The mild weather helps. As does the predisposition of Vancouver-types to burst outside whenever it isn’t raining. When we lived in a much harsher climate in Edmonton, motivating Aaron to get outside 7 months of the year was a hard sell. He didn’t like the cold (and neither did I) and he was terrified of falling on the ice. His bad knee precluded him from skiing, and we were stuck being aimless shopping mall walkers for most of the year.
We did live across the street from Aaron’s school in Edmonton. He walked to school every day (a slow 5 minute walk for him) – first with one of us, and then gradually by himself, after we accompanied him across the busy street.
The street, a normally quiet residential street, became a freeway at 8 am and 3 pm. People honking, pulling u-turns and speeding off after dropping their kids off at school. I bet on average, 10% of kids walked to school. The rest were dropped off. We can blame the weather on some of this, but in response to the question: why aren’t you walking the three blocks to school? Parents answered: ‘Because of the traffic. It is too dangerous.’

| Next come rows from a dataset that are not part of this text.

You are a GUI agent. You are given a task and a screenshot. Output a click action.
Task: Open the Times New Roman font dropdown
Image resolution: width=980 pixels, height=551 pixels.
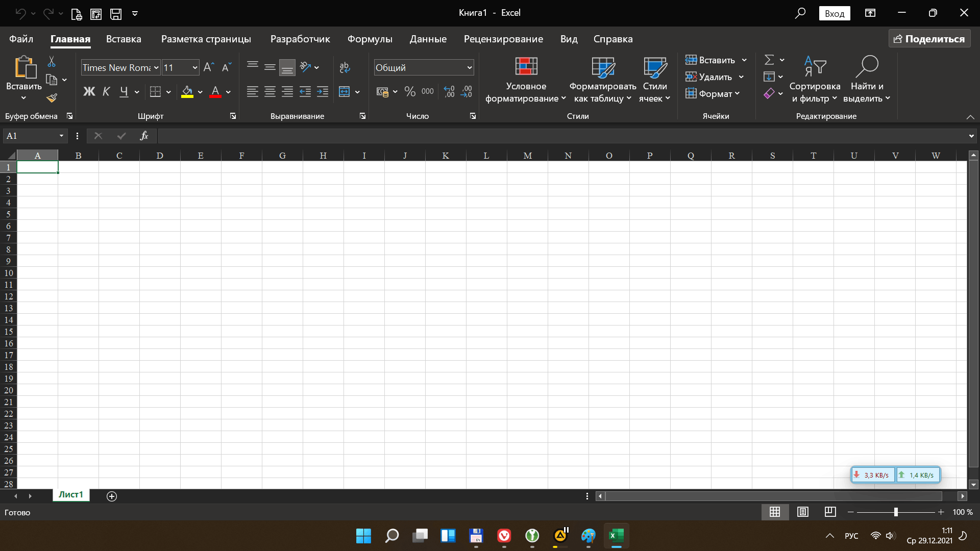(x=156, y=68)

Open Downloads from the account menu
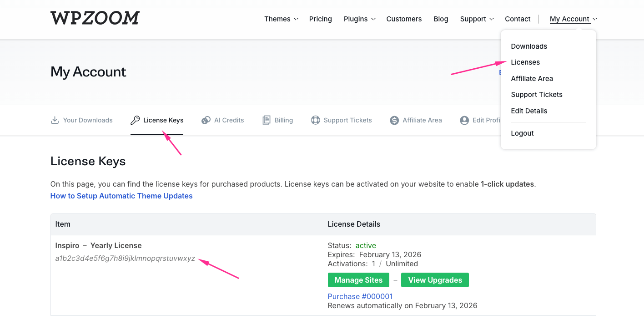(x=529, y=46)
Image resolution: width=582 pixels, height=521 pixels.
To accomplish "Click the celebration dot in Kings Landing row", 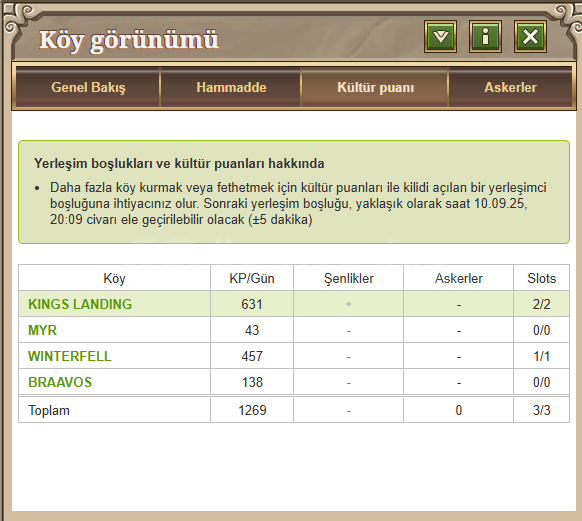I will click(349, 304).
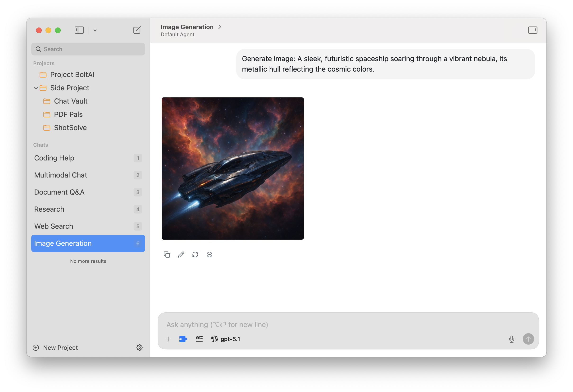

The irony is that those 90% of people were the ones who contributed to the dangerous traffic. I asked the school and the city repeatedly for patrols or traffic signs to be placed at the busiest intersection. ‘Too dangerous’ they said. Too dangerous for adult patrols, but not too dangerous for the little kids who dared venture to school on foot.
The other barrier to walking to school in Edmonton is the death of the neighbourhood school. So many parents choose or are mandated to drive their kids across the city to schools for special academic or sports programs. In Burnaby, they’ve kept the small local school model. All kids who live in the neighbourhood go to their local schools. The catchment areas are all small – less than 6 blocks around the school – and so all kids are within walking distance to the school.
Here, all the Burnaby schools have 30 km/hour school zones which are monitored by the RCMP. People truly respect that speed limit and slow down accordingly. Adult patrollers are positioned at the busiest intersections. A lady, Miss Sheila, is near our school every morning and every afternoon, and she walks out right onto the road with her stop sign to make sure the kids get across ok. This means we no longer have to play a pedestrian version of Frogger when we cross the road.
Here’s to promoting communities and schools that enable kids to walk back and forth to school. Besides encouraging activity, the walk allows opportunity for Aaron to interact with his classmates walking home and to chat with me about his day. Today he gleefully played the age old, ‘step on mom’s shadow’ game. By the time he reached our front door, he was relaxed and happy.
Kids walking to school. Win, win, win for everyone.